15,000 feet - no problem

There was a pyramid of stones at the ridge; rebuilding/reforming this is supposed to bring luck and a good trail. Our guide rebuilt it for us with a stone pointing like an arrow at the top, and we followed its direction.

The views were - say it with me - stunning, and a short while later we reached yet another gorgeous lunch spot, this time in a cow field. Sounds like a terrible idea, I know, but in this instance it was charming.

how now, brown cow

The cows were that small Swiss variety that has adapted to the highlands well. So very cute, and quite curious about us or, more likely, what was for lunch. (Viki decided early in her Peruvian aventura that dogs were cuter here. I must agree about the cows.)

After lunch we hiked to another pass with several waterfalls and an avalanche overheard in the distance, then I opted for a horse ride (because why not, right? might as well save my knees and Achilles tendons for when we no longer have horses) through a few alpaca farms and down the pass to the campsite at Muyu Muyu.

a collective ton of fluffy goodness

The horse was in much better condition than the one I rode in the Galapagos and its leader much more gentle. I am sad (yet happy) to say I think its owner takes much better care of their herd than the island horses.

thanks for the lift, Ballo

And now I sit by an overlook of a beautiful valley with a few rivers running down to join each other at the bottom. The scenery here is truly amazing. Because of the newness of the mountains, we can see all colors and shades of stone - gray, black, brown, white glacier-capped - while strolling through fields of dried grass that turn in seconds into meadows of pretty floral bushes and butterflies.

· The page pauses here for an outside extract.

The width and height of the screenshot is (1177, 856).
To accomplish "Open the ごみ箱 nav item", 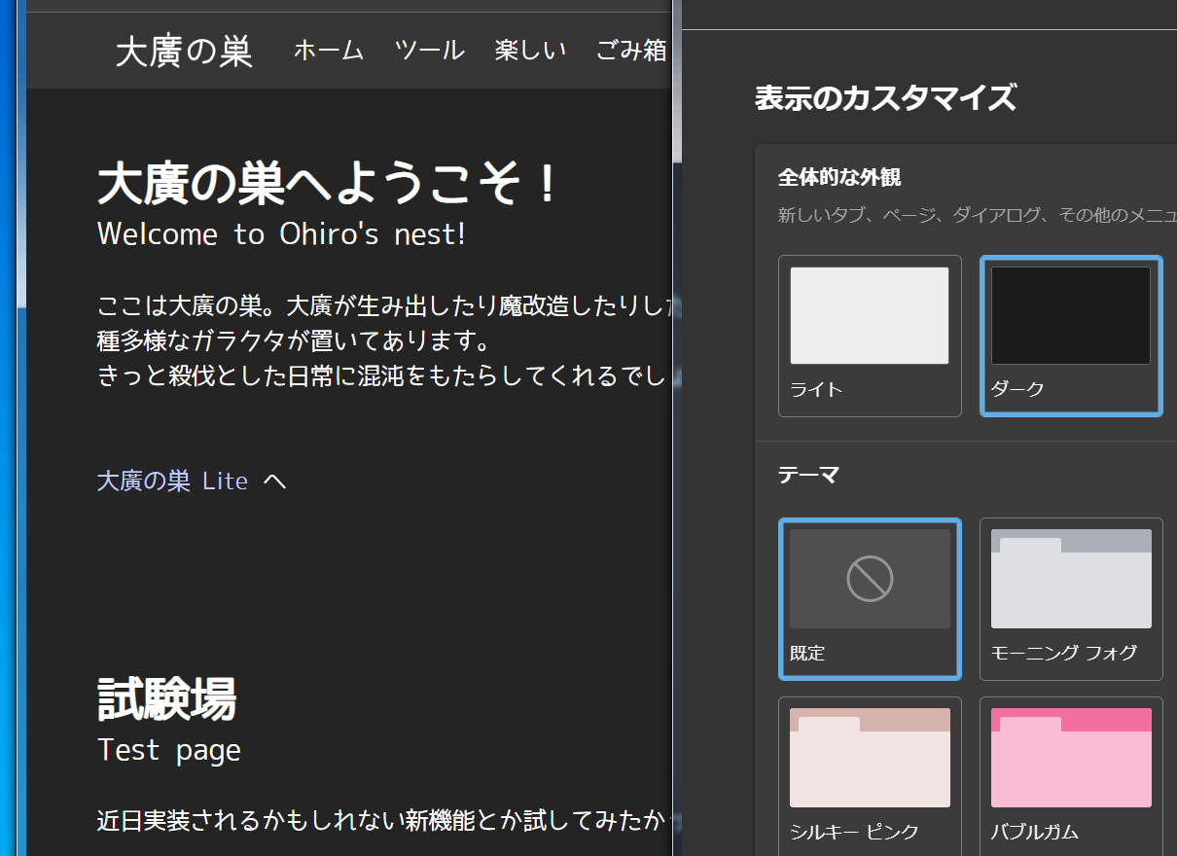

Not sure I have experienced such dramatic differences in landscape in one 360 degree view before. Amazing.

(later)
At afternoon tea (yes, that's right, and we get a morning snack too) we learned a little more about Peruvian culture and history. The potato is the main staple here in the highlands, it's eaten year round and with almost every meal. The International Center of Potato Research (CIPS) found that a few thousand varieties of potatoes grow here in Peru.

Quote of the day: "I had no idea there was an International Center of Potato Research."